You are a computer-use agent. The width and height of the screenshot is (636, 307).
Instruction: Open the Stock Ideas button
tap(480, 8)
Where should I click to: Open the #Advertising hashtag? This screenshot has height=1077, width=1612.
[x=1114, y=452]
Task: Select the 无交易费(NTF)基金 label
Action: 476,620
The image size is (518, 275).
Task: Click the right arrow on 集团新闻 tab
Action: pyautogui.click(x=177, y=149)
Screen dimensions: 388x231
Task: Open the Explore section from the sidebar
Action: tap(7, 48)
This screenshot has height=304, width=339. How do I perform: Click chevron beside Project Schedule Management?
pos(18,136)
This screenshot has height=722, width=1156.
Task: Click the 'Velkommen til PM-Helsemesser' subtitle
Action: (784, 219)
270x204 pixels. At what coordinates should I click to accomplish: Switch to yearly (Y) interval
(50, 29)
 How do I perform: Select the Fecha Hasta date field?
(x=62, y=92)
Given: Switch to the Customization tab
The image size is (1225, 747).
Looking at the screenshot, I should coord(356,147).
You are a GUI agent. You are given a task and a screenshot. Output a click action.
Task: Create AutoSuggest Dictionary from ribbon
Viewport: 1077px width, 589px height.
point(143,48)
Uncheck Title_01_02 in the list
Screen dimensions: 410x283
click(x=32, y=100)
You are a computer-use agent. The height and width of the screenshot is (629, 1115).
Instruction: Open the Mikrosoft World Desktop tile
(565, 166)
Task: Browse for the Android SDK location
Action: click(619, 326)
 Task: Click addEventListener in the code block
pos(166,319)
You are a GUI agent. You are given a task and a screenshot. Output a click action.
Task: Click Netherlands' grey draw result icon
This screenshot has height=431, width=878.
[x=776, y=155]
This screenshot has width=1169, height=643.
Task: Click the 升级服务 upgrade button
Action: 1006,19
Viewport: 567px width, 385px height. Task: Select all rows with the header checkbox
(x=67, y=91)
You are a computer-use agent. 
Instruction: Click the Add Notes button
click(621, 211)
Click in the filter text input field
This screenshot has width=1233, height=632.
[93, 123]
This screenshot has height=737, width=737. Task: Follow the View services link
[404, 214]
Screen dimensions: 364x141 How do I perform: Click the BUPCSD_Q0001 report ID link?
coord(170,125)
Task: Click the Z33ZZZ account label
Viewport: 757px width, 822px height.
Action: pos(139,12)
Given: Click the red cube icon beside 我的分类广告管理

————

WORK ORDER
What you should produce is an exact restatement of all the material.

FINISHED EXERCISE
You are a computer-use agent. The width and height of the screenshot is (636, 307).
Instruction: Open the Stock Ideas button
tap(480, 8)
Where should I click to: Open the #Advertising hashtag? This screenshot has height=1077, width=1612.
[x=1114, y=452]
Task: Select the 无交易费(NTF)基金 label
Action: 476,620
The image size is (518, 275).
Task: Click the right arrow on 集团新闻 tab
Action: pyautogui.click(x=177, y=149)
Screen dimensions: 388x231
Task: Open the Explore section from the sidebar
Action: tap(7, 48)
This screenshot has height=304, width=339. How do I perform: Click chevron beside Project Schedule Management?
pos(18,136)
This screenshot has height=722, width=1156.
Task: Click the 'Velkommen til PM-Helsemesser' subtitle
Action: (784, 219)
270x204 pixels. At what coordinates should I click to accomplish: Switch to yearly (Y) interval
(50, 29)
 How do I perform: Select the Fecha Hasta date field?
(x=62, y=92)
Given: Switch to the Customization tab
The image size is (1225, 747).
Looking at the screenshot, I should coord(356,147).
You are a GUI agent. You are given a task and a screenshot. Output a click action.
Task: Create AutoSuggest Dictionary from ribbon
Viewport: 1077px width, 589px height.
point(143,48)
Uncheck Title_01_02 in the list
Screen dimensions: 410x283
click(x=32, y=100)
You are a computer-use agent. The height and width of the screenshot is (629, 1115).
Instruction: Open the Mikrosoft World Desktop tile
(565, 166)
Task: Browse for the Android SDK location
Action: click(619, 326)
 Task: Click addEventListener in the code block
pos(166,319)
You are a GUI agent. You are given a task and a screenshot. Output a click action.
Task: Click Netherlands' grey draw result icon
This screenshot has height=431, width=878.
[x=776, y=155]
This screenshot has width=1169, height=643.
Task: Click the 升级服务 upgrade button
Action: 1006,19
Viewport: 567px width, 385px height. Task: Select all rows with the header checkbox
(x=67, y=91)
You are a computer-use agent. 
Instruction: Click the Add Notes button
click(621, 211)
Click in the filter text input field
This screenshot has width=1233, height=632.
[93, 123]
This screenshot has height=737, width=737. Task: Follow the View services link
[404, 214]
Screen dimensions: 364x141 How do I perform: Click the BUPCSD_Q0001 report ID link?
coord(170,125)
Task: Click the Z33ZZZ account label
Viewport: 757px width, 822px height.
Action: pos(139,12)
Given: Click the red cube icon beside 我的分类广告管理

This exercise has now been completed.